Friday, April 4, 2014

Keeping My Word When It's Not Easy

We are a month into Lent now, and since about the first week, my pledge to give up sugar, and by extension alcohol, has been pretty easy. There was one evening when I had a friend for dinner and a movie when I really would like to have joined in a glass of wine with dinner and some chocolate truffle cake afterwards, but once I was in the rhythm of coming home and fixing my unsweetened iced tea, I just haven't thought about it much.

That was until yesterday. Yesterday I spent a day in intense design work with several colleagues from my organization, assembled from all over the country. By the end if the day, we were brain-weary, hungry, and thirsty. After we dropped our computers and other work things at our hotel, we piled into two cars and headed down to the port for dinner and libation.

When we arrived, a pulsating band played old rock and roll to a spring break crowd. Most of our group headed directly to the bar while one went to get us on the waiting list for a table.

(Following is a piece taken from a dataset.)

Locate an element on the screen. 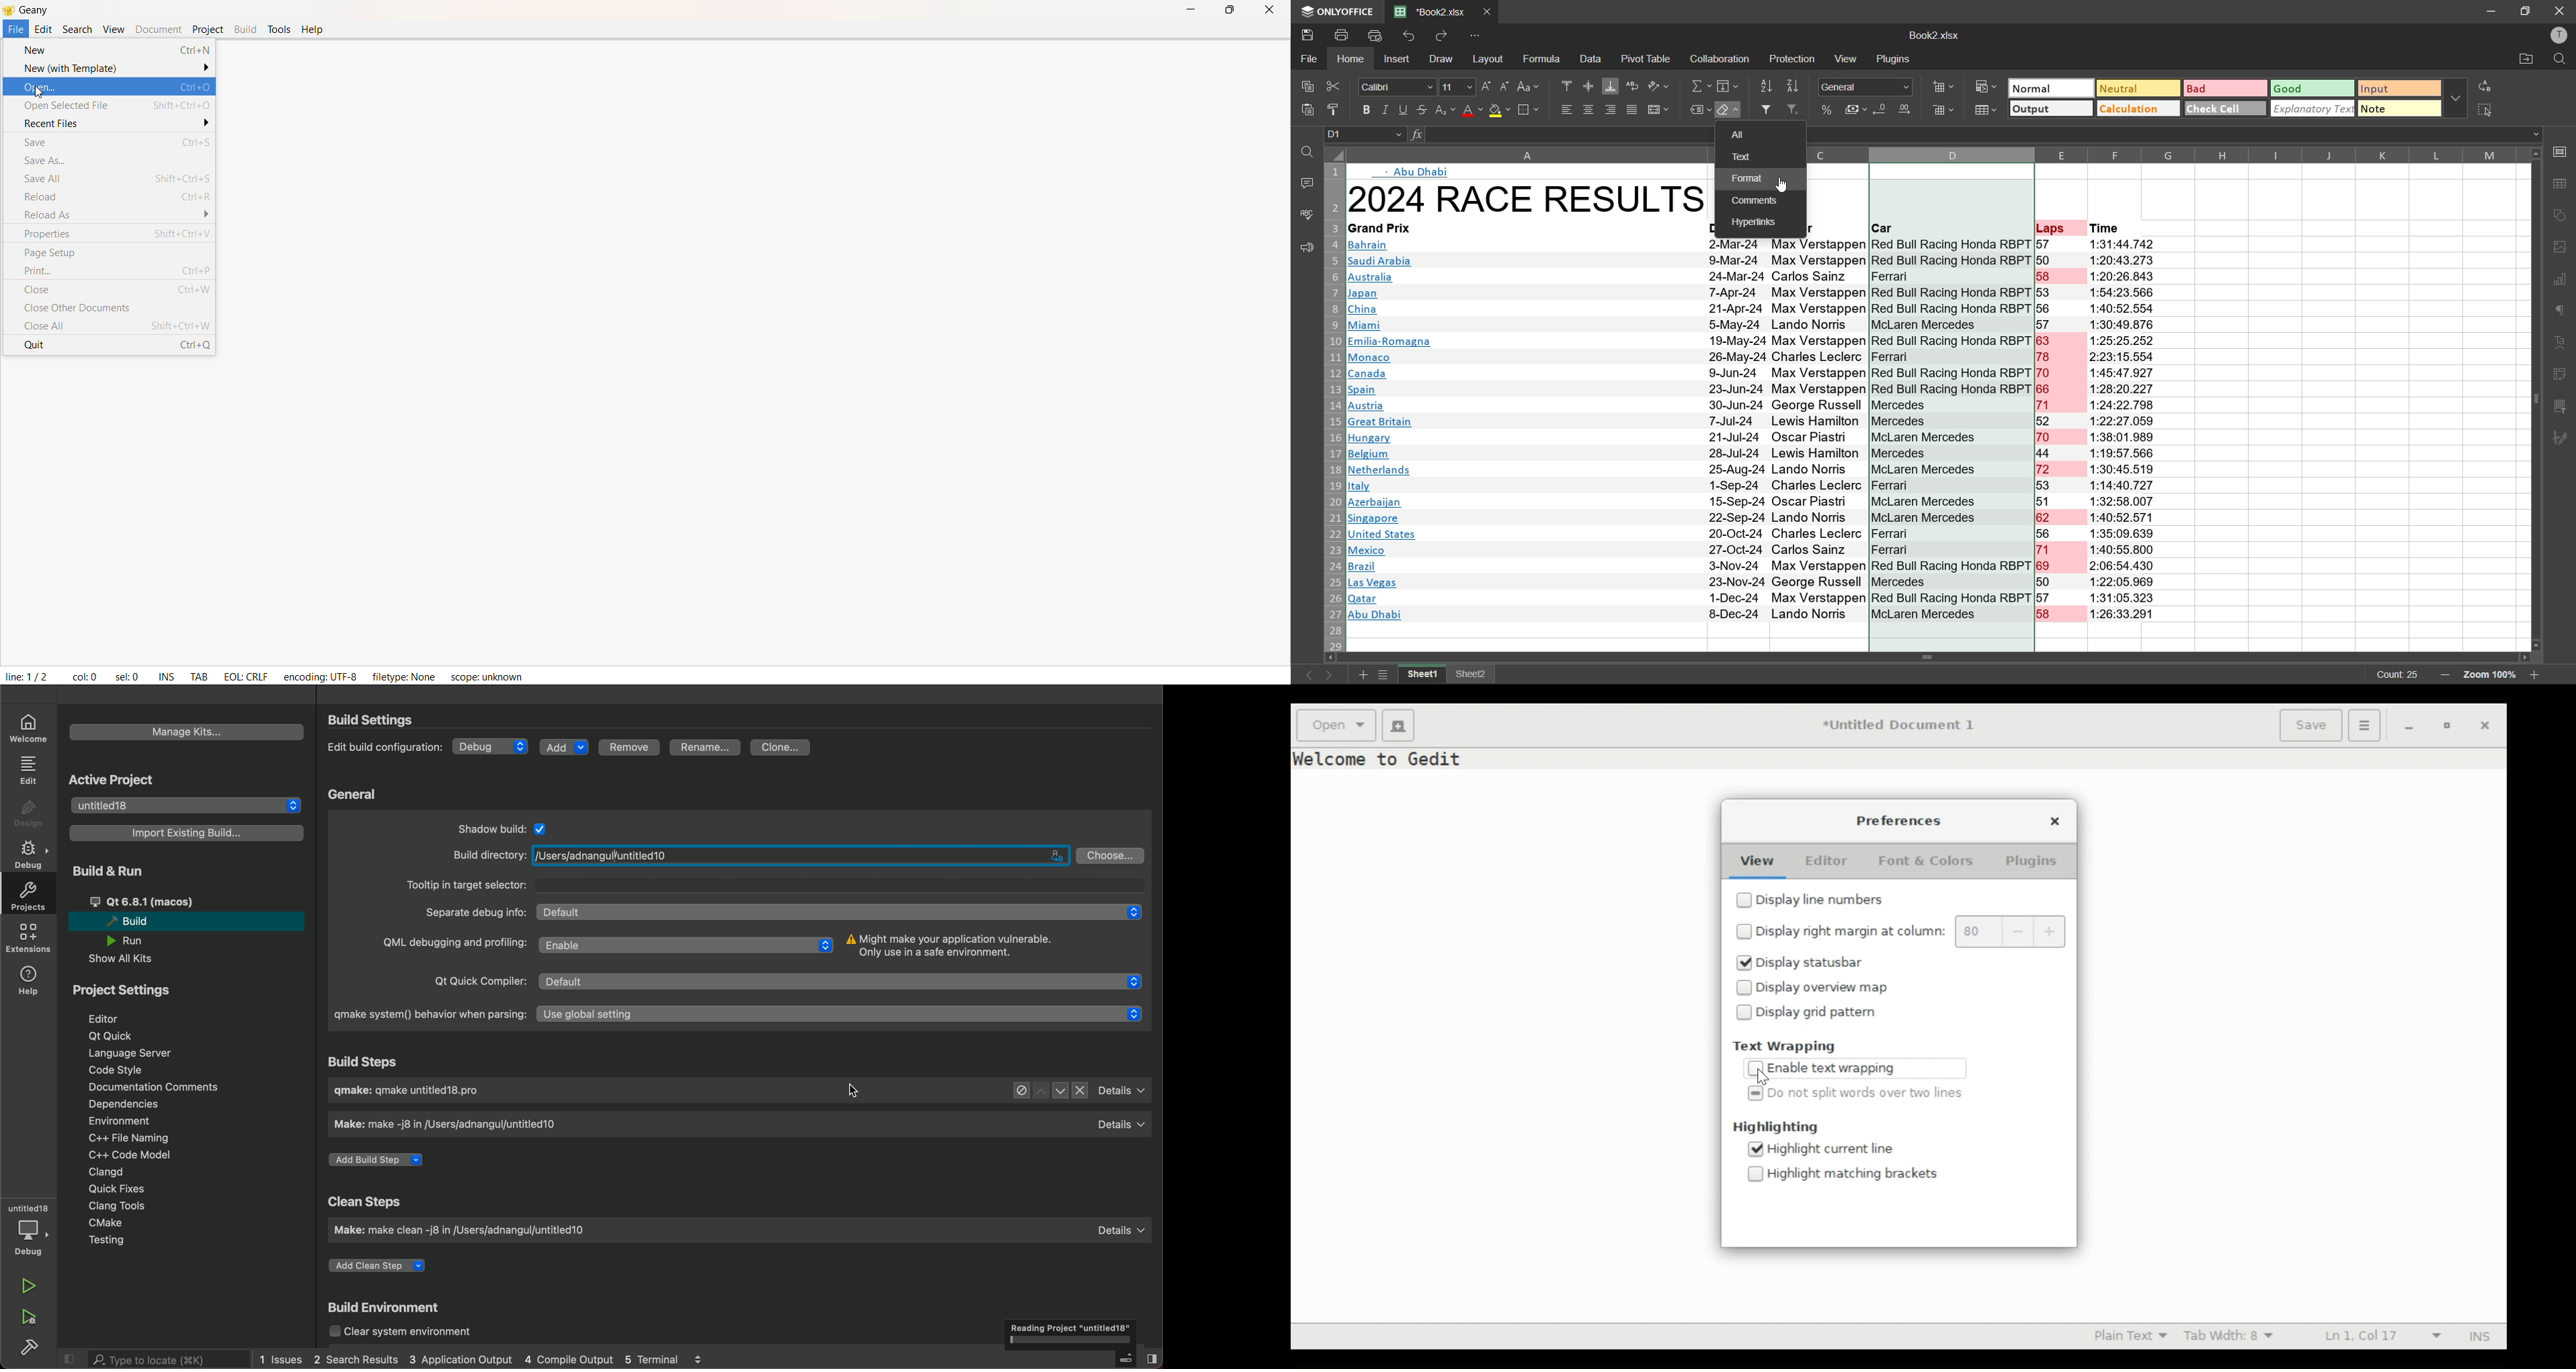 Image resolution: width=2576 pixels, height=1372 pixels. explanatory text is located at coordinates (2313, 109).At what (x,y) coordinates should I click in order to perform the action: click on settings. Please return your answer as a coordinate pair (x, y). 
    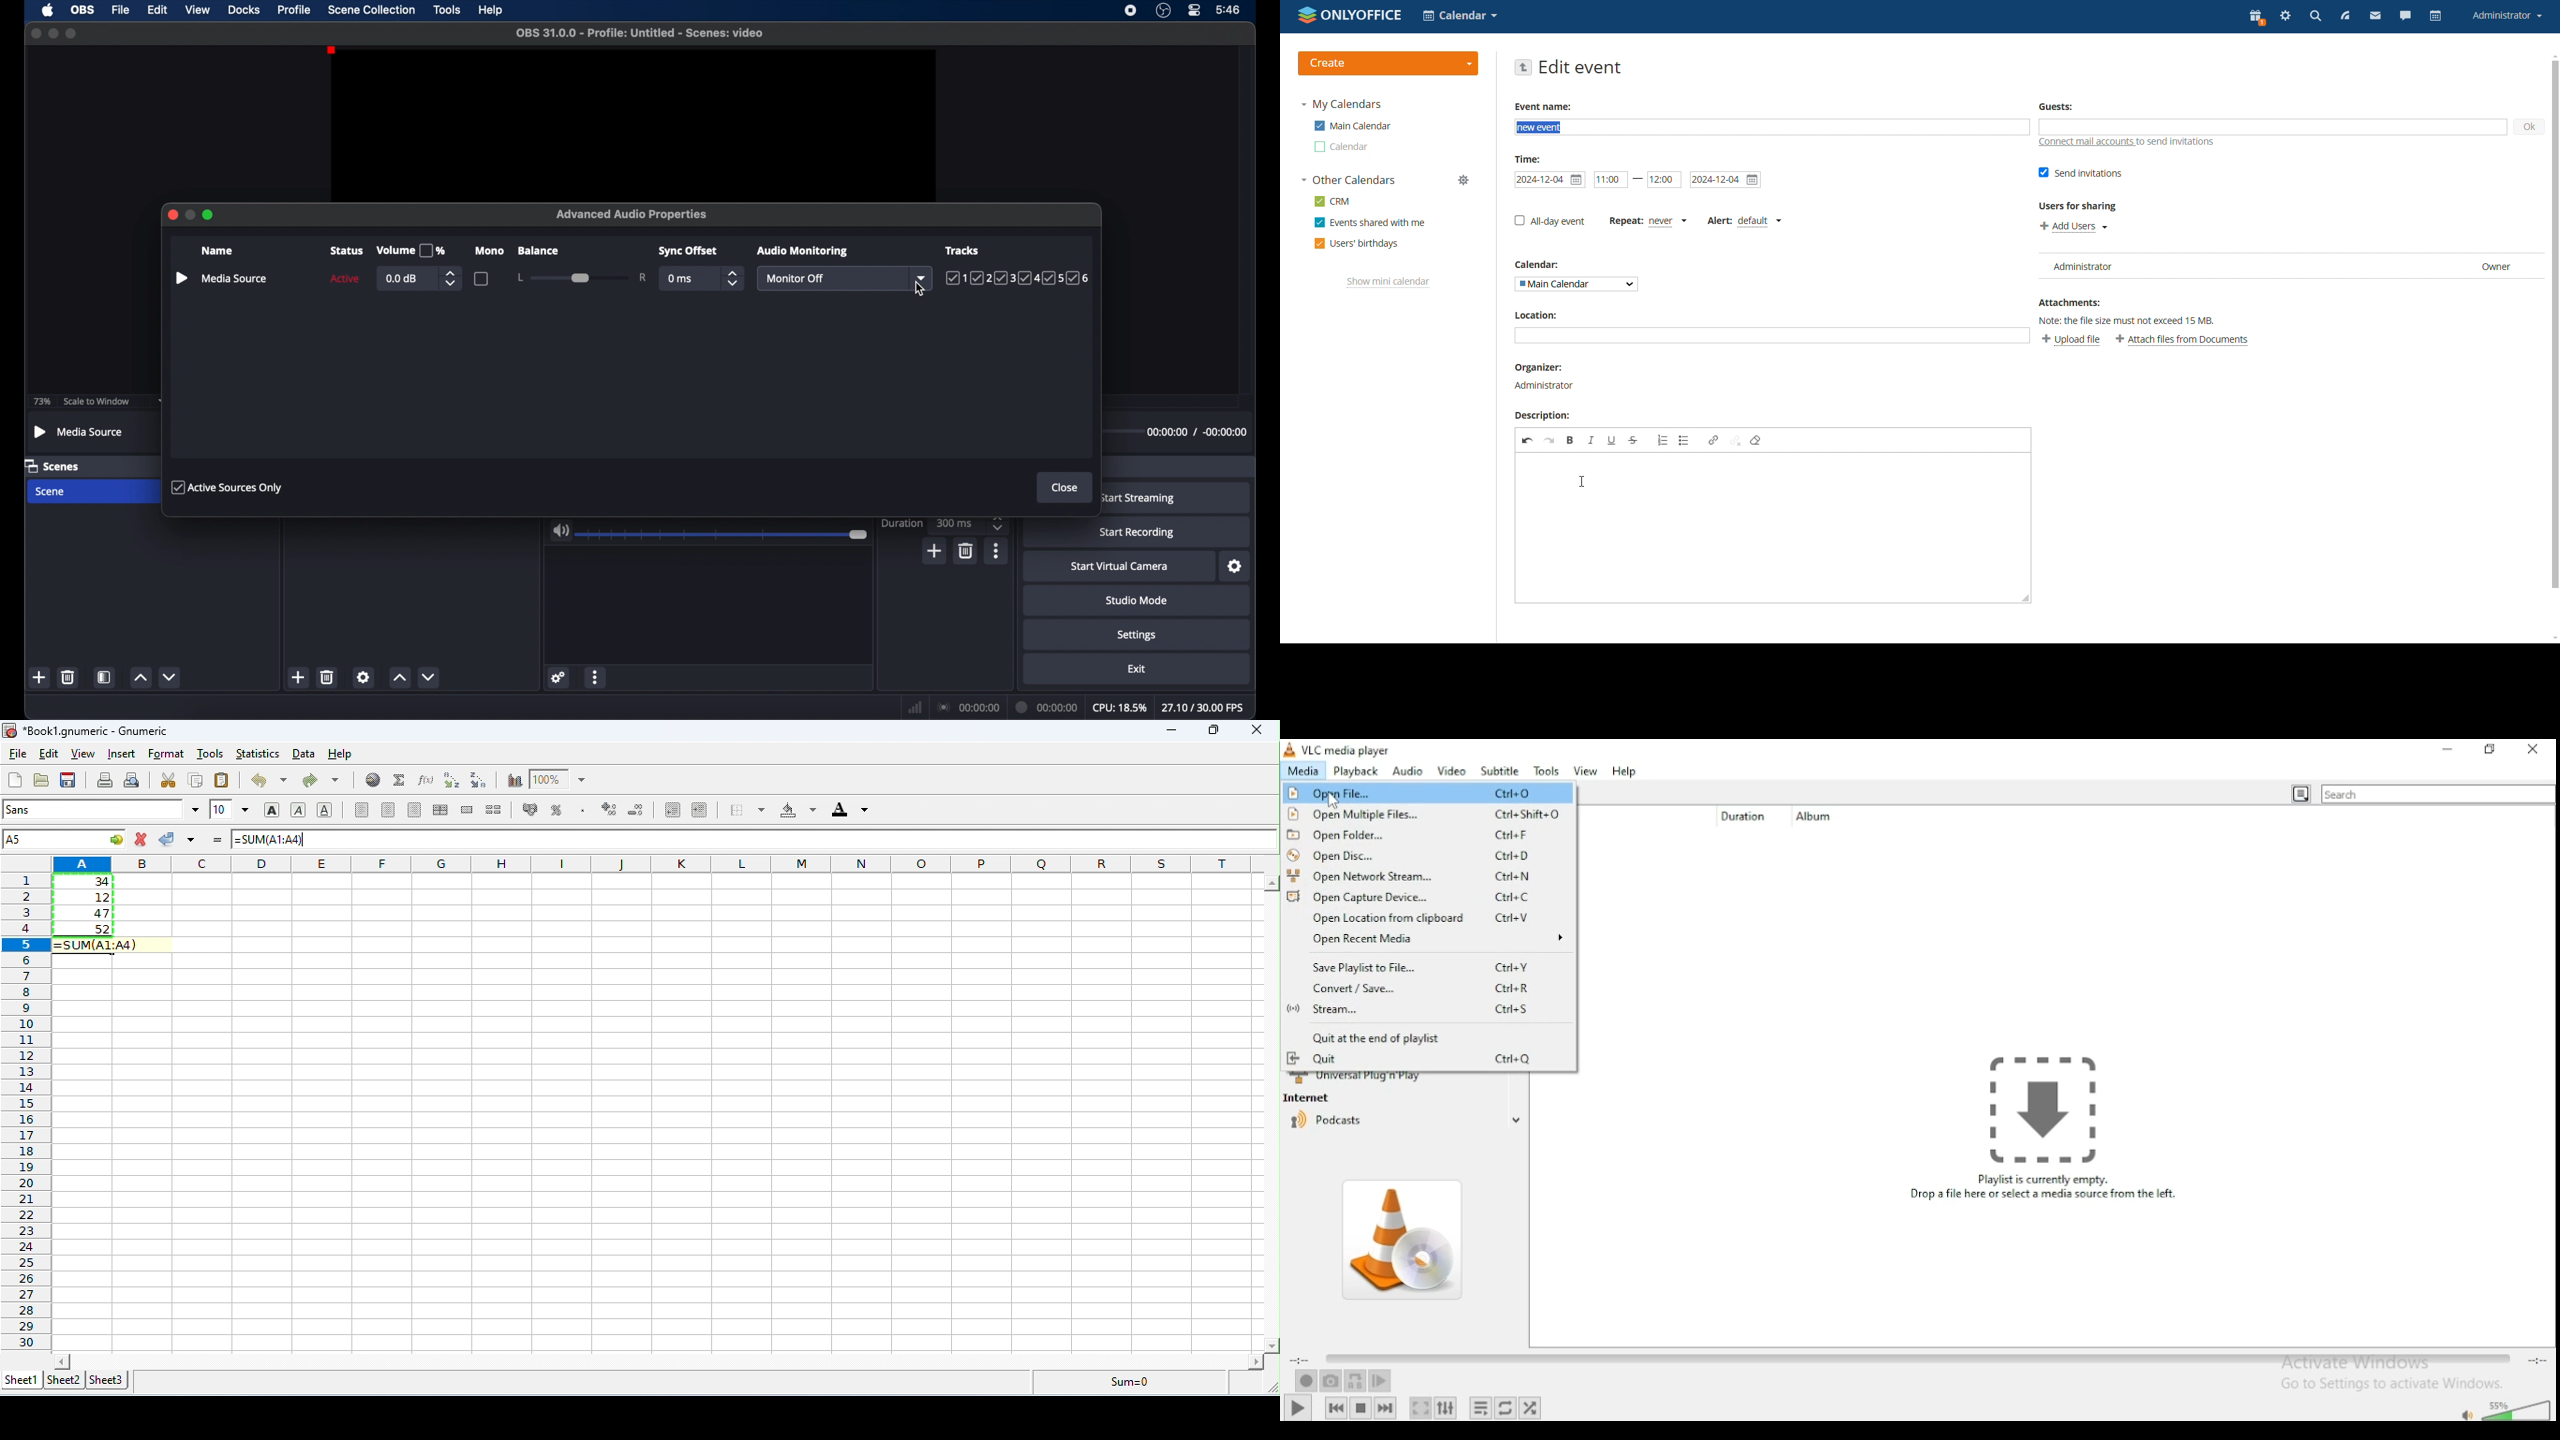
    Looking at the image, I should click on (364, 677).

More than any time since the start of Lent, I wanted to join my colleagues in a celebratory drink , recognizing our long day and hard work. Instead, I joined a smaller group in search of a restaurant that could accommodate our large party in less than two hours.

When we were all seated, another round was purchased. I was tempted, but ordered iced tea, along with two other teatotalers. But when the waitress delivered the drinks, my resolve once again wavered. I took a deep breath, and just as I was most tempted, I heard a "still small voice" within me say, "It's not supposed to be easy."

Of course, it's not supposed to be easy; if it was easy, I probably gave up the wrong thing. So I enjoyed my iced tea and the pleasure of being in integrity with my word.